Beijing: An international team of scientists says the unusual dinosaur tracks found in northern China might have been by the four-legged sauropod dinosaurs.
Previous studies of such track ways have suggested that the dinosaurs, which were far too big to walk on their hind legs, might have been swimming.
The scientists from China University of Geosciences in Beijing, including palaeontologists from the University of Bristol suggested that trackways fossil trackways from Gansu Province in northern China, in which only the front or hind feet are imprinted into the sediment, were produced by walking, not swimming animals.
Published in journal Scientific Reports, the new study said the tracks, dating from the Lower Cretaceous, over 120 million years ago, are roughly circular and with a clear set of four or five claw marks at the front.
These prints perfectly match the feet of medium-sized sauropod dinosaurs, massive long-necked, plant-eating dinosaurs such as Brontosaurus and Titanosaurus.

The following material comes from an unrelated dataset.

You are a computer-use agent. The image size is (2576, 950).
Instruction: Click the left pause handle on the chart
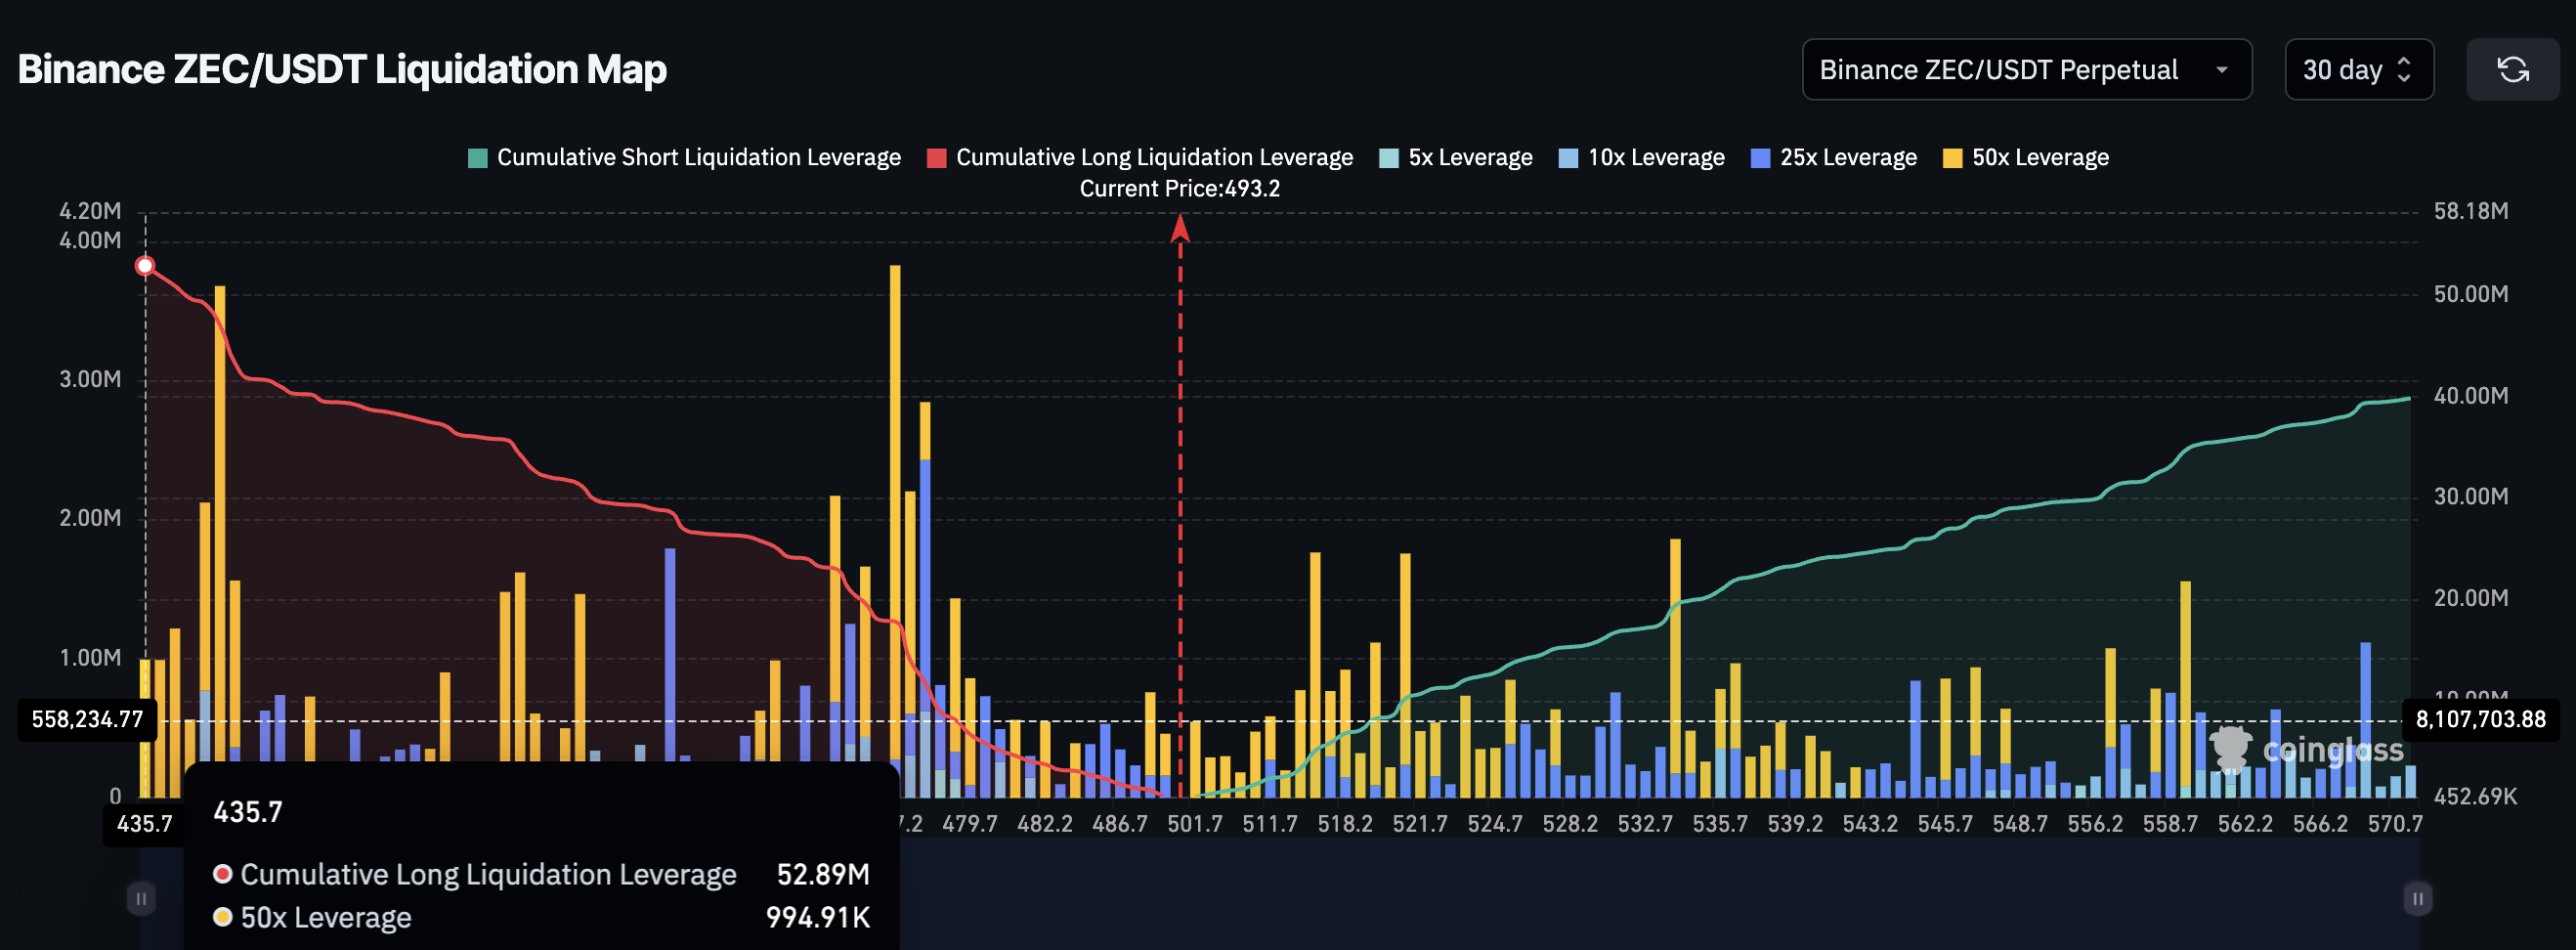pos(141,899)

"Nobody would say these huge dinosaurs could stagger along on their hind legs alone - they would fall over. However, we can prove they were walking because the prints are the same as in more usual tracks consisting of all four feet, its just that here, we do not see the hand prints," lead author Lida Xing said.
"If they had been swimming, with the hind legs dangling down, some of the foot prints would be scratch marks, as the foot scrabbled backwards," Xinga added.
The study said that most of the animal's weight was towards the rear, and so the hind-feet pressed deeper. The front feet, on the other hand, did not apply enough pressure to make a lasting mark.